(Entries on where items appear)

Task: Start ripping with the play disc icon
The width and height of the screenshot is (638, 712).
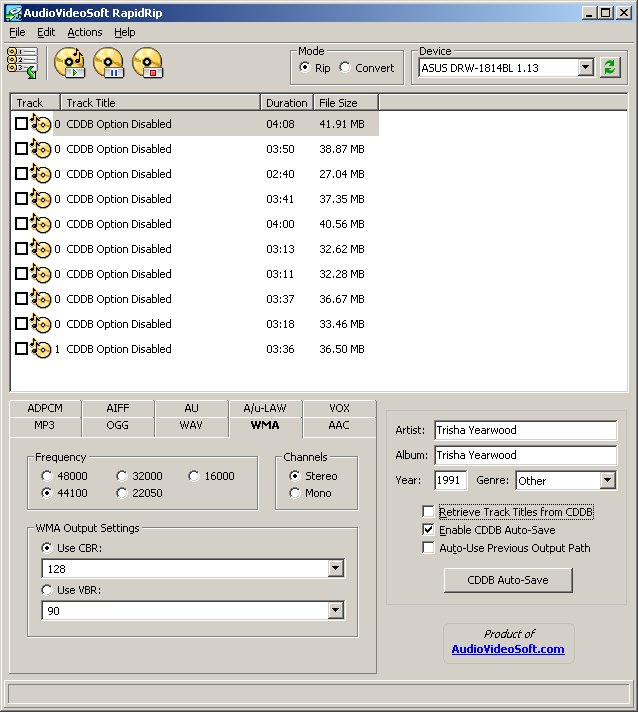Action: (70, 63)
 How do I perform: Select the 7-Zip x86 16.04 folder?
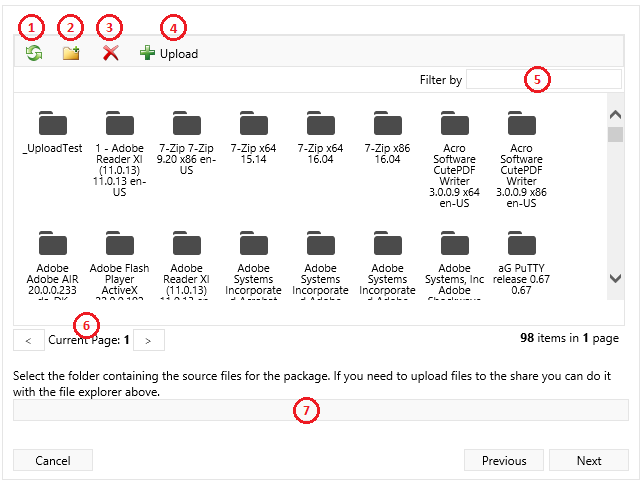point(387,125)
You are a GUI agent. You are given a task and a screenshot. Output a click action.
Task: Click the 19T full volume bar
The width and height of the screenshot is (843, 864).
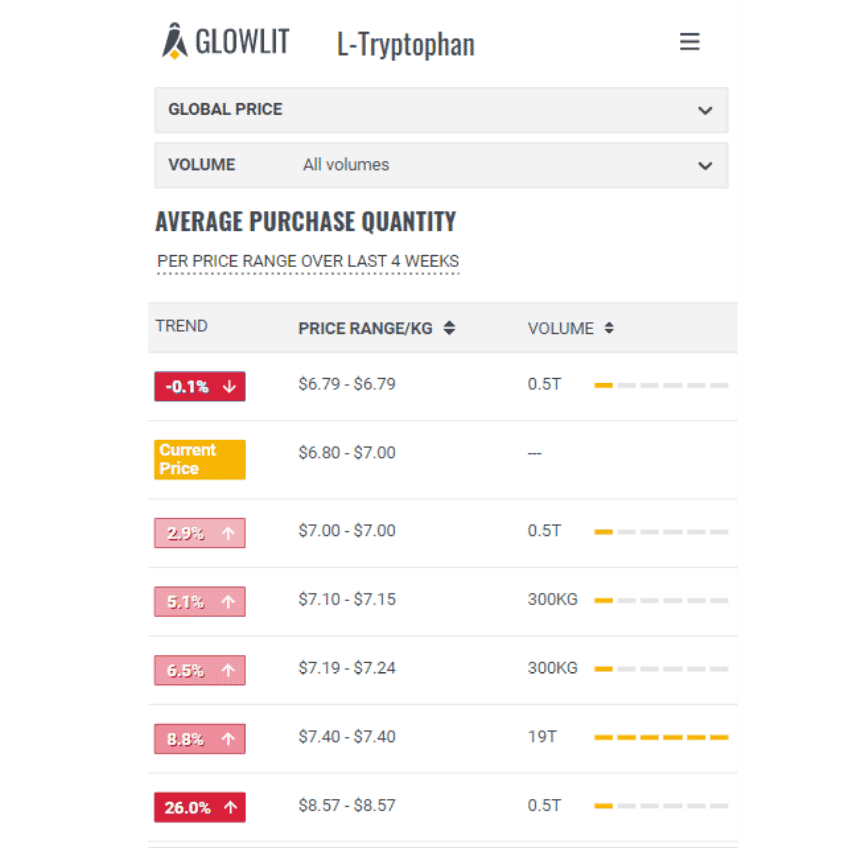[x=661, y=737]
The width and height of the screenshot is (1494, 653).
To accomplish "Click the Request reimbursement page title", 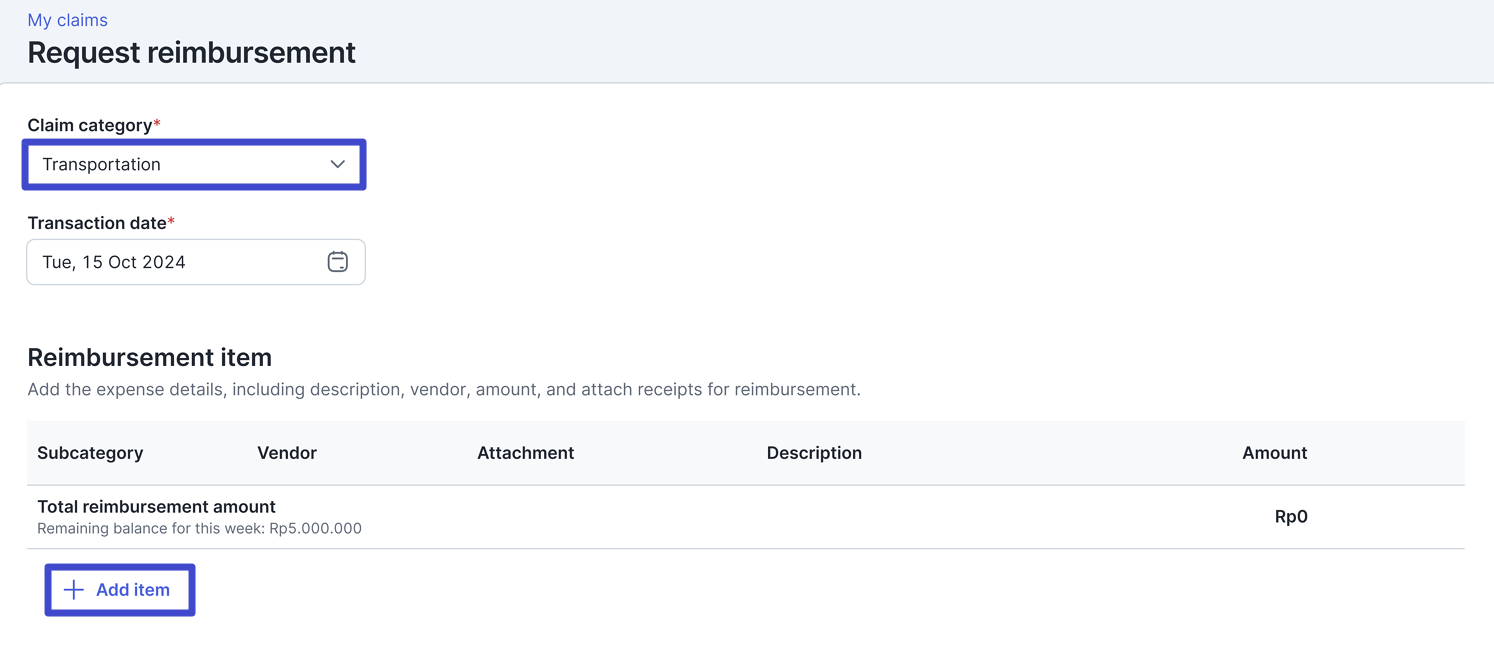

■ GIVEN PROBLEM ■
Update all the lines so that each "screenshot" reads "screen image", with nothing else changed. Leave the pictures out of your answer.

■ PROBLEM SOLUTION ■
Task: Start ripping with the play disc icon
The width and height of the screen image is (638, 712).
Action: (70, 63)
 How do I perform: Select the 7-Zip x86 16.04 folder?
point(387,125)
You are a GUI agent. You are given a task and a screen image. Output a click action.
Task: Click the 19T full volume bar
The width and height of the screen image is (843, 864).
[x=661, y=737]
The width and height of the screen image is (1494, 653).
To accomplish "Click the Request reimbursement page title", 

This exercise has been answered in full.